▶ **WHAT YOU WILL DO**: Reproduce all the entries below word for word, leaving out the pictures.
***
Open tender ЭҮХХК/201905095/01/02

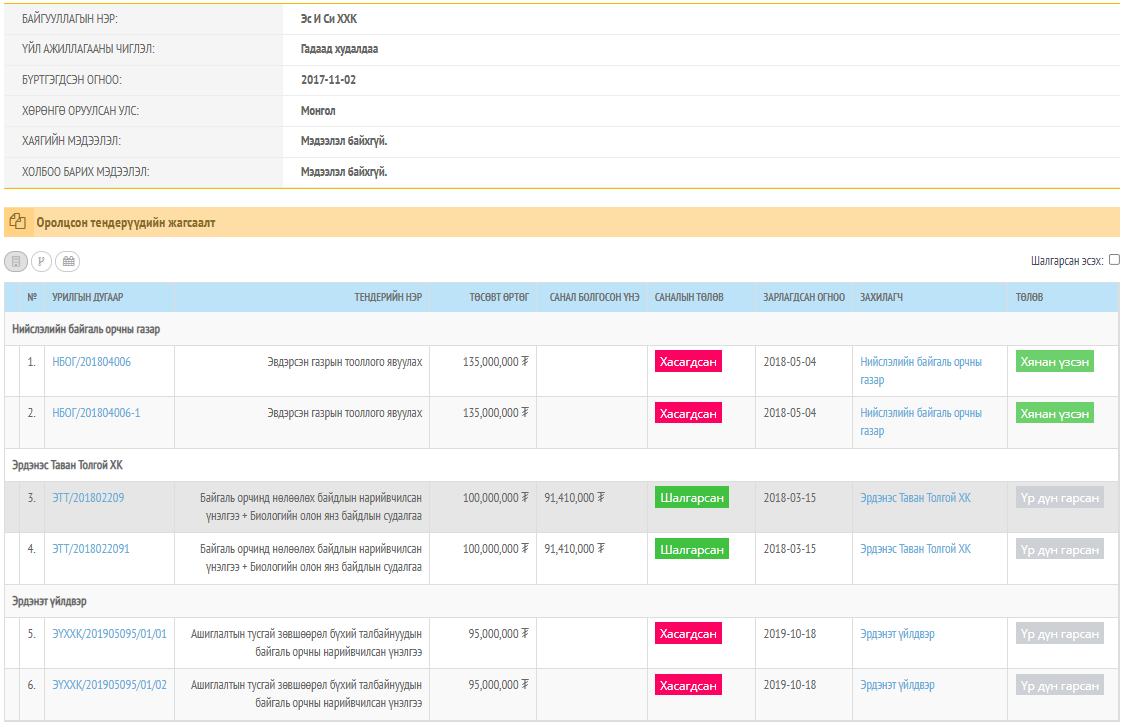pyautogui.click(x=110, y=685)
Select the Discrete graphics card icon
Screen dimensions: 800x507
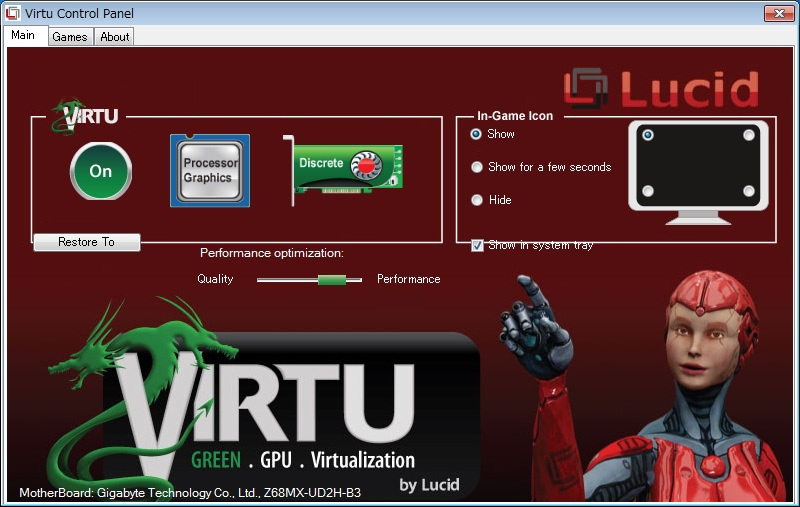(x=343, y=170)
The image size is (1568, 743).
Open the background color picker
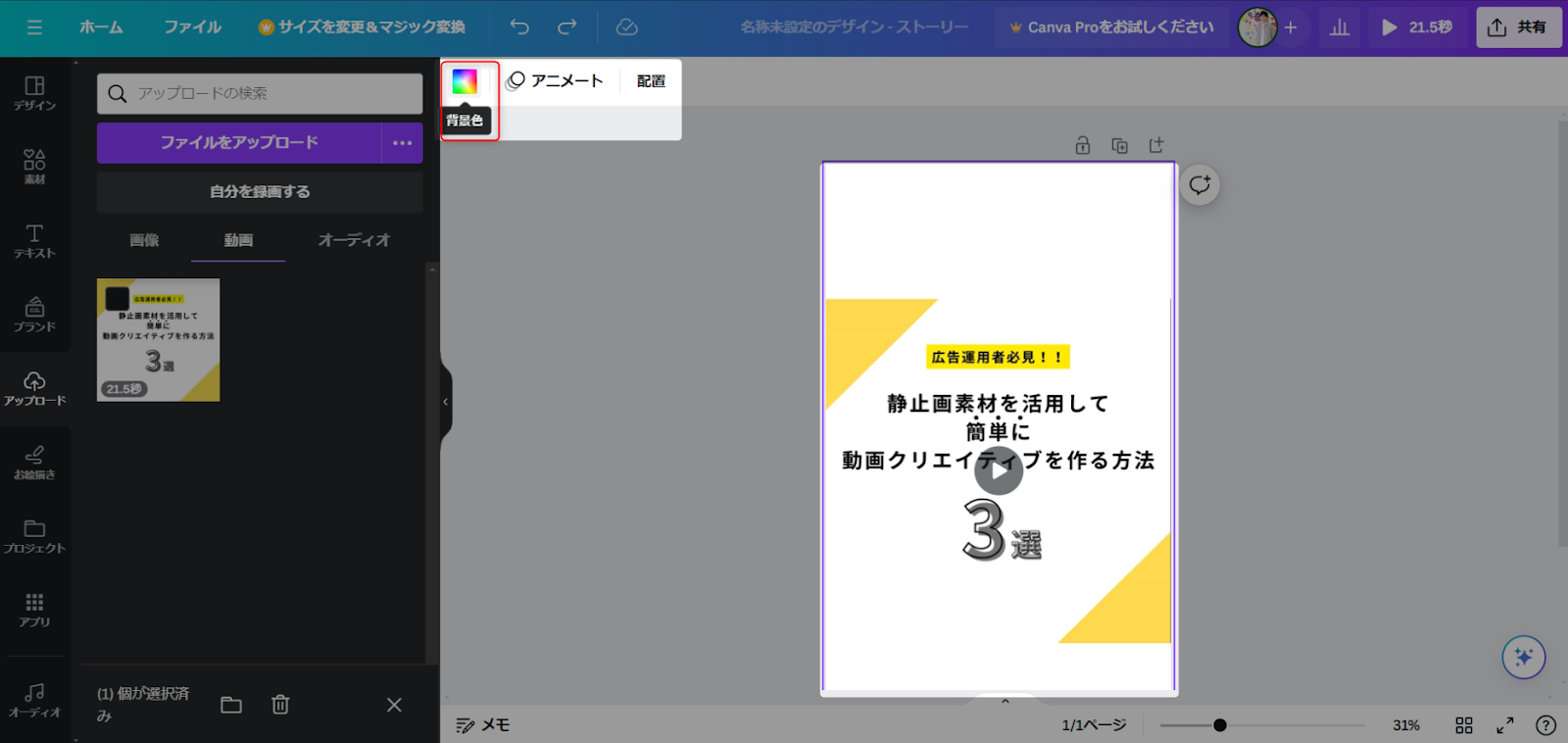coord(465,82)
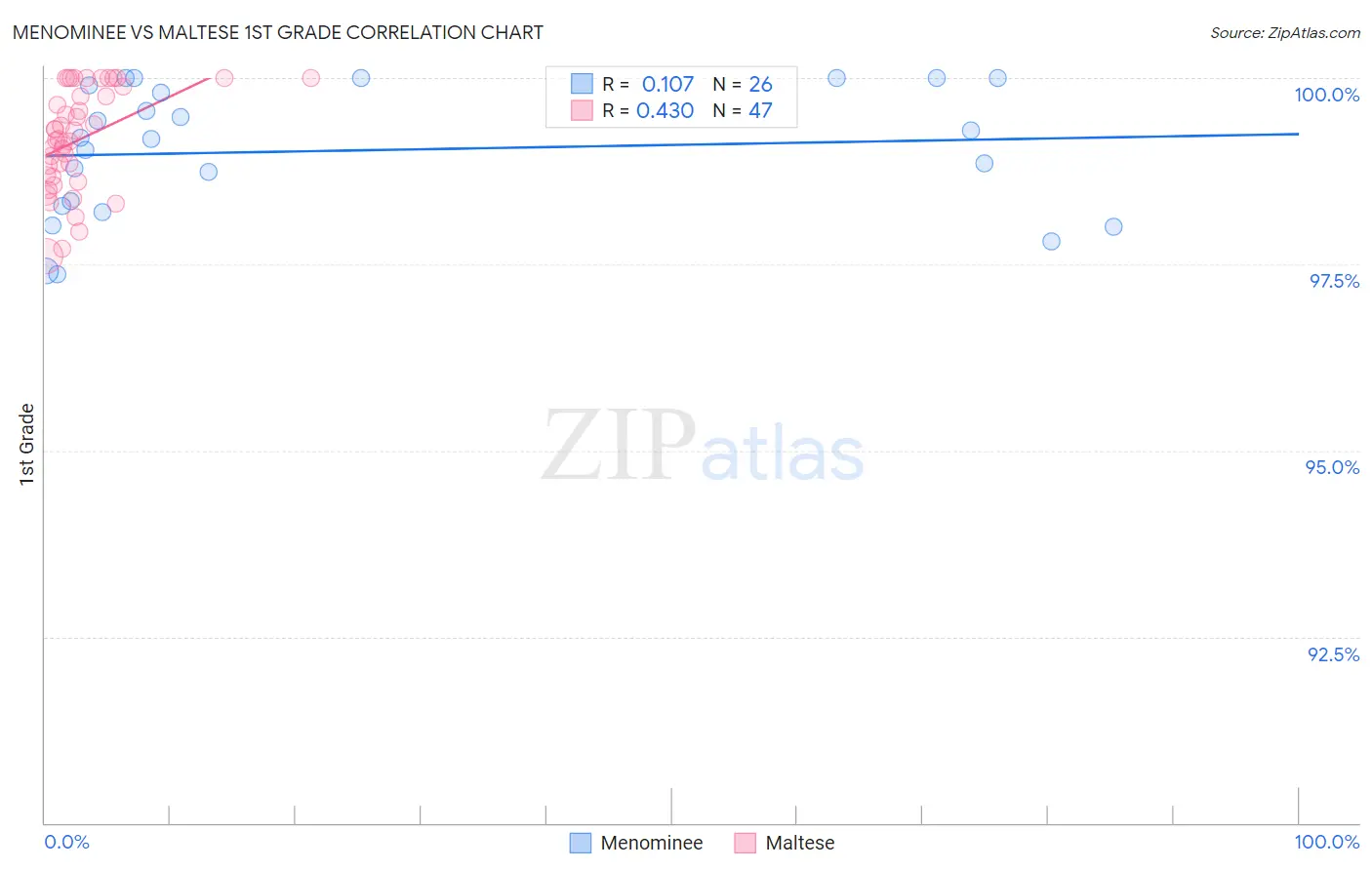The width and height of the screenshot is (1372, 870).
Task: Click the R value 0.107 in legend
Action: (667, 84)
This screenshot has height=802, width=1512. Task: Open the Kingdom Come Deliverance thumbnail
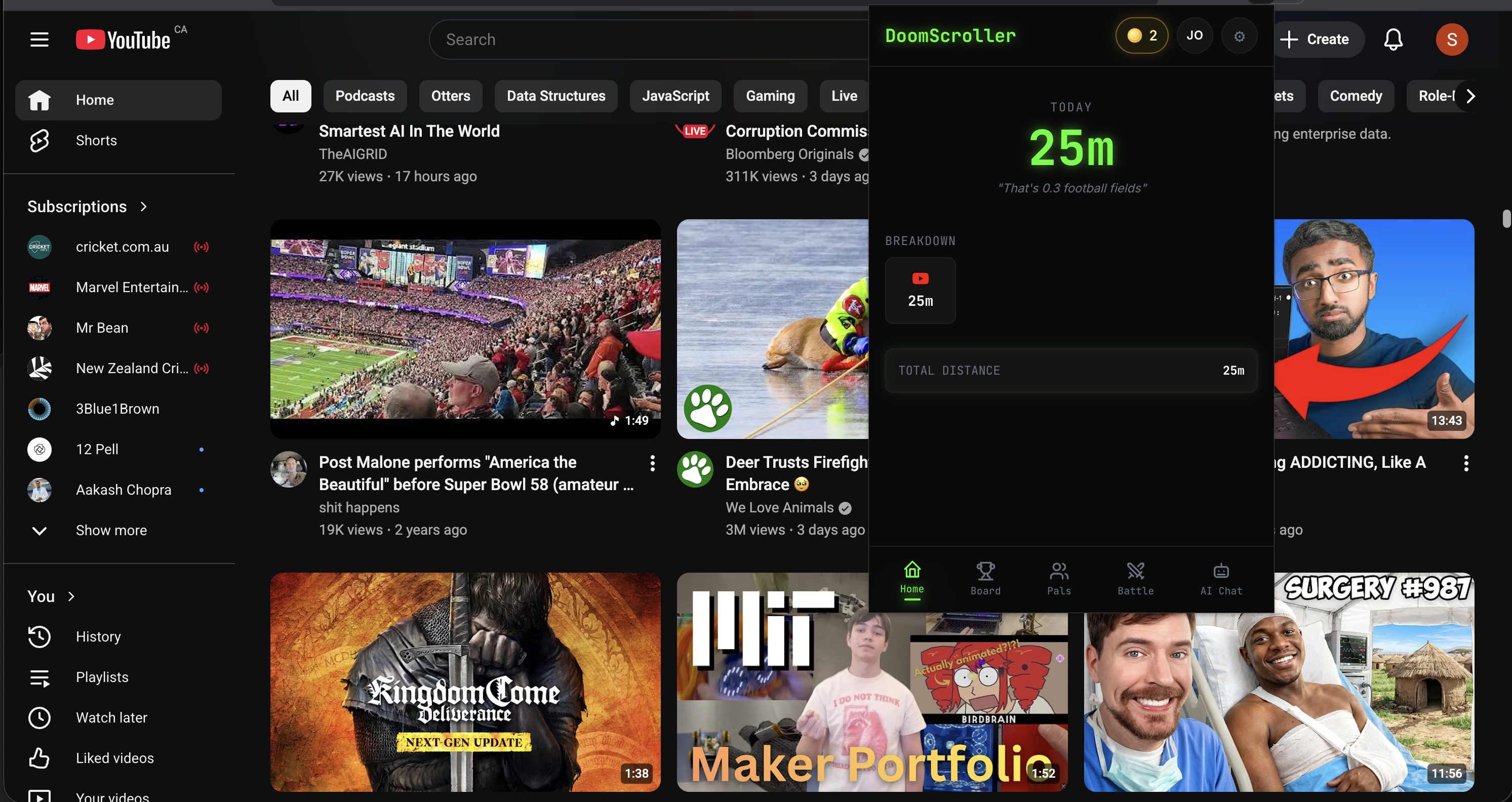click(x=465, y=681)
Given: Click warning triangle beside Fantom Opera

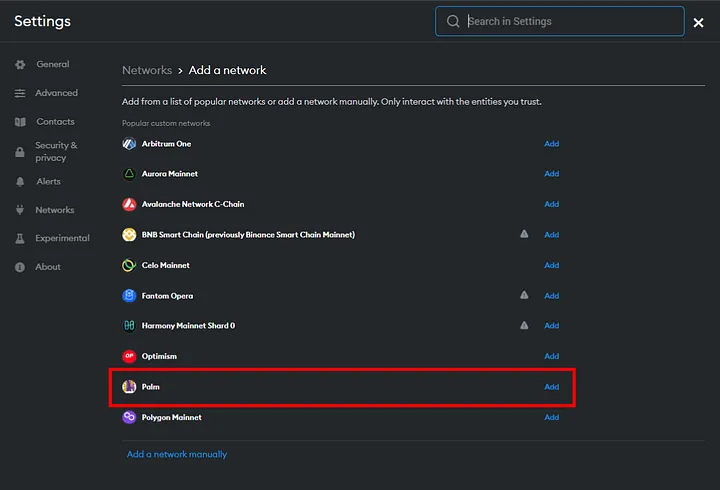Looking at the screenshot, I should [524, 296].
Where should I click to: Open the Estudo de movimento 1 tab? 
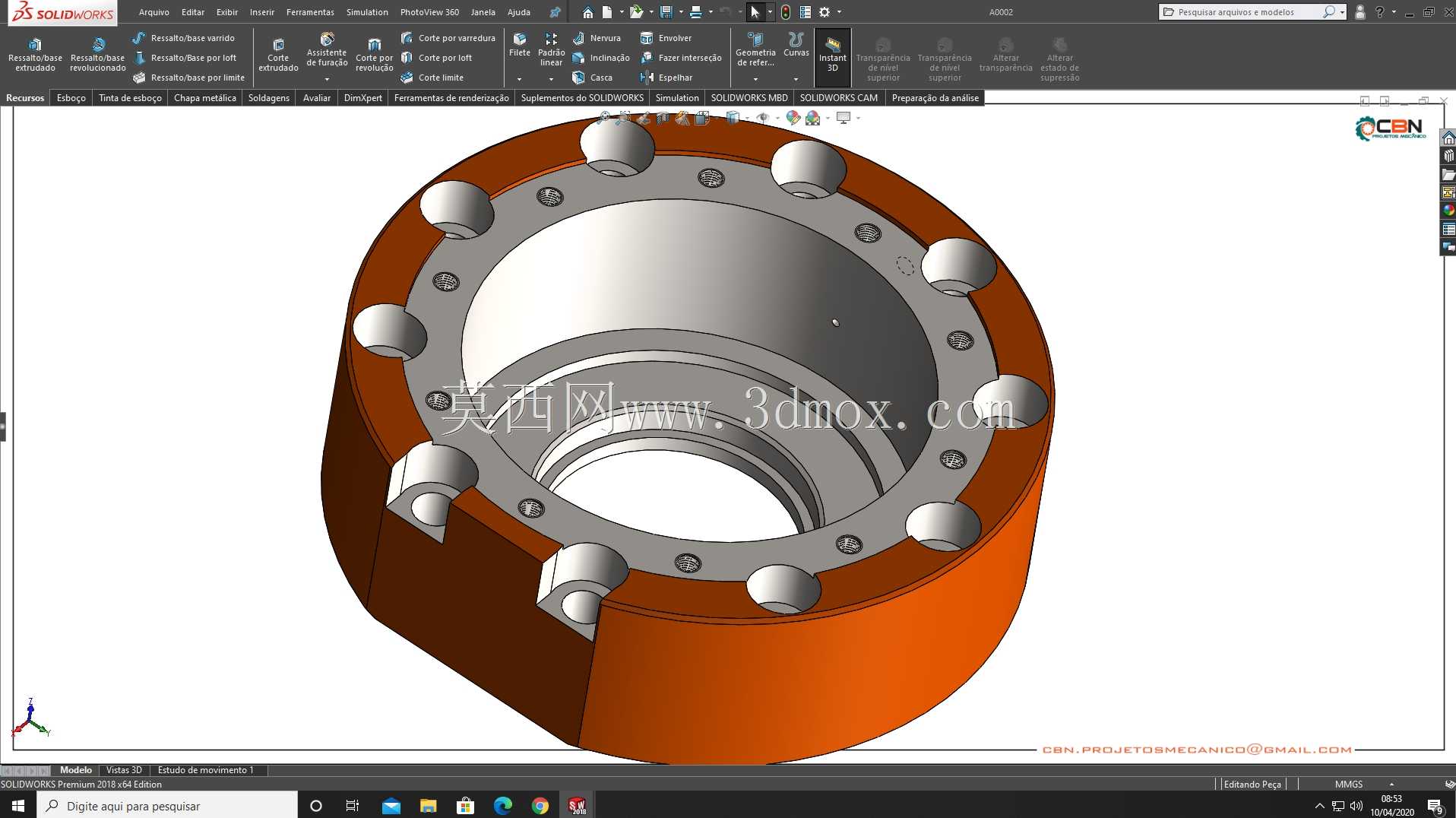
***
▶ **SOLVED EXERCISE**:
Open tender ЭҮХХК/201905095/01/02

pyautogui.click(x=110, y=685)
Select the Discrete graphics card icon
Screen dimensions: 800x507
(x=343, y=170)
The image size is (1568, 743).
Open the background color picker
coord(465,82)
The width and height of the screenshot is (1372, 870).
Task: Click the R value 0.107 in legend
Action: (667, 84)
This screenshot has height=802, width=1512. Task: Open the Kingdom Come Deliverance thumbnail
click(x=465, y=681)
Given: Click warning triangle beside Fantom Opera

Looking at the screenshot, I should [524, 296].
Where should I click to: Open the Estudo de movimento 1 tab? 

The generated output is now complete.